From scorching afternoons in Pune to sudden rain alerts across the state, Maharashtra is living through weather that no longer follows the rules.
Step outside in Pune at noon these days and the air hits you like an open oven door. The city — famous for its supposedly pleasant climate, the kind that once made it a retirement haven and a student favourite — is gasping. Temperatures hovering around 40°C have turned afternoon streets into ghost roads, with vendors packing up early, construction workers retreating to whatever shade they can find, and school children being waved home before the worst of the heat sets in.
Then, almost without warning, the sky darkens. Rain alerts follow. The whiplash is disorienting — not just for the people living through it, but for the meteorologists trying to explain it.
This is the new rhythm of Maharashtra weather: extreme heat, followed swiftly by unseasonal rain, with very little of the gradual seasonal transition that older residents remember. It’s a pattern that the India Meteorological Department — the IMD — has been tracking with growing concern, issuing a steady stream of public advisories urging citizens to protect themselves from heat-related illness while simultaneously warning of wet and stormy conditions in other parts of the state.
“People ask me when the weather will go back to normal. I’ve stopped knowing how to answer that.”
For farmers in Maharashtra’s interior districts — the Marathwada belt, Vidarbha, parts of western Maharashtra — the volatility is not an inconvenience. It is a crisis. Crops planted on the assumption of one weather pattern are being damaged by another. A sudden spell of intense heat at the wrong stage of a crop’s growth can wipe out weeks of work. An unexpected rain alert followed by actual downpour on harvested grain can be equally devastating. Agriculture, already stretched thin by years of erratic monsoons, is being pushed further to the edge.
“We used to know the weather,” one farmer from the Solapur district told a local NGO worker recently. “We didn’t need apps. We read the wind, the sky, the colour of the evening. Now none of that works.” It’s a quiet, human way of saying something that climate scientists have been shouting in research papers for years: the old knowledge is losing its reliability, and nothing sufficient has come to replace it.
The heatwave in India, taken as a broader phenomenon, is not new. Parts of Rajasthan, Madhya Pradesh, and Telangana have suffered extreme heat events for years. But what is shifting — and what makes the current situation in Maharashtra particularly striking — is the speed and unpredictability of change within a single season, sometimes within a single week. The IMD has had to issue both orange heat alerts and rain alerts for different districts of the same state simultaneously, a logistical and communicative challenge that reflects just how fragmented the weather picture has become.
Health systems are feeling the pressure too. Government hospitals in Pune and Nashik have reported a rise in patients presenting with heat exhaustion and dehydration — predominantly daily wage workers, the elderly, and young children who have no option to stay indoors. Doctors have taken to social media to share reminders about oral rehydration, avoiding direct sun between 11 am and 4 pm, and watching for symptoms of heat stroke in vulnerable family members. The IMD’s advisories carry similar warnings, distributed through local government channels — but reaching the most exposed populations remains a stubborn challenge.

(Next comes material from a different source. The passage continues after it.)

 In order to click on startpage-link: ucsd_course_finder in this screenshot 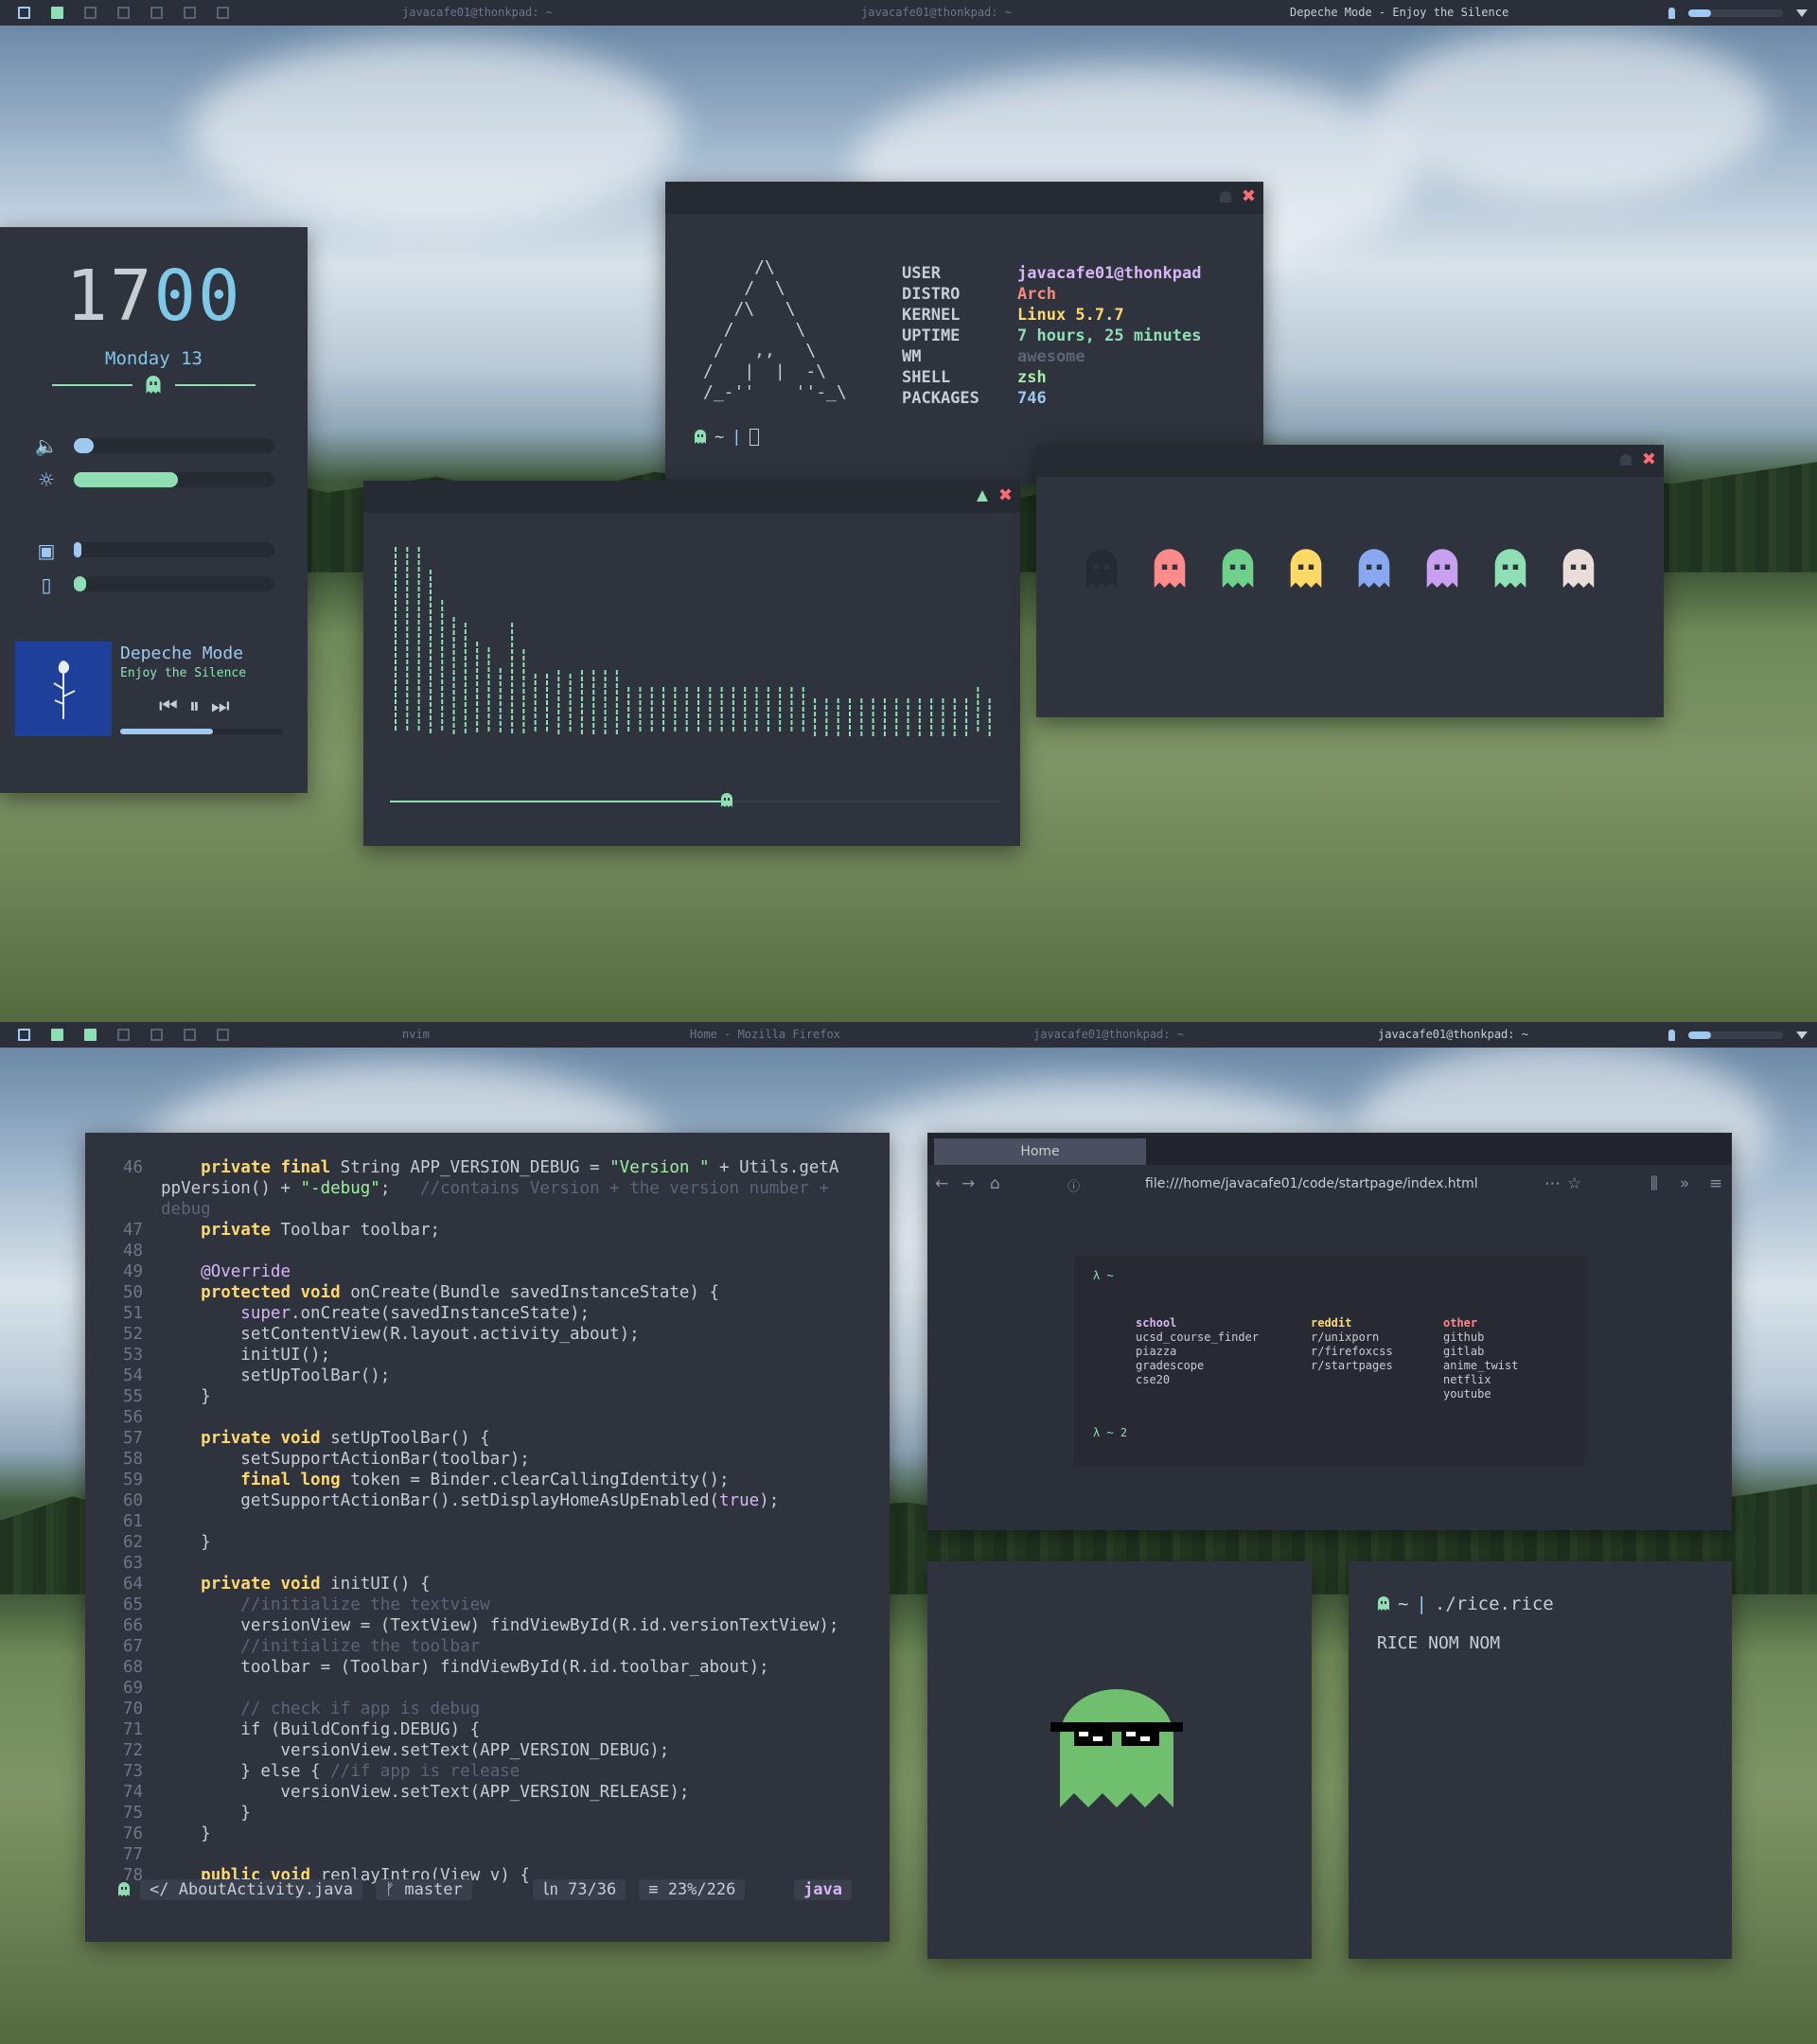, I will do `click(1198, 1338)`.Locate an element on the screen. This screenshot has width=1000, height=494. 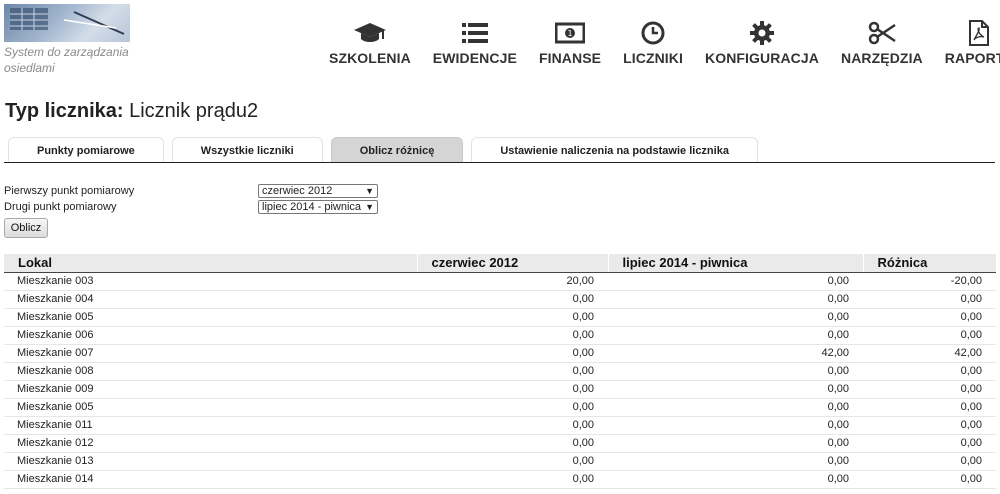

And then there is the rain. The rain alert notifications that have been lighting up phones across Maharashtra in recent weeks are not the familiar pre-monsoon signals that people have grown up understanding. These are sharp, sometimes violent weather events — localised thunderstorms, gusty winds, hail in some areas — that arrive out of sequence and leave behind flooded roads, damaged crops, and confused insurance claims. The monsoon proper is still weeks away. Yet the rain is already here, making its own rules.
Experts point to climate change as the binding thread connecting all of this. The broad warming of the Indian subcontinent, the disruption of traditional wind and pressure patterns, the increasing frequency of extreme events — these are not isolated phenomena but part of a larger, documented shift in how the region’s climate behaves. Maharashtra, with its vast geographic diversity stretching from the Western Ghats to semi-arid Vidarbha, is particularly exposed to these shifts. Each microclimate within the state is being stressed in its own way, even as the overall trend points in one sobering direction: more heat, more volatility, less predictability.
“People ask me when the weather will go back to normal,” one Pune-based meteorologist said recently, in a remark that has since been widely shared online. “I’ve stopped knowing how to answer that.”
It is a sentence worth sitting with. Not because it is hopeless, but because it honestly names what many in Maharashtra are quietly feeling — a creeping sense that the climate they grew up inside is being rewritten, season by season, degree by degree. Adaptation is possible. Communities are already finding ways to cope, from adjusting crop calendars to building cooler homes. But adaptation takes time, resources, and planning — all of which require acknowledging, clearly and without delay, that what Maharashtra is living through is not an anomaly. It is a signal.
The question is whether enough people in a position to act are listening.
Too Hot, Then Too Wet: Maharashtra’s Weather Has Stopped Making Sense.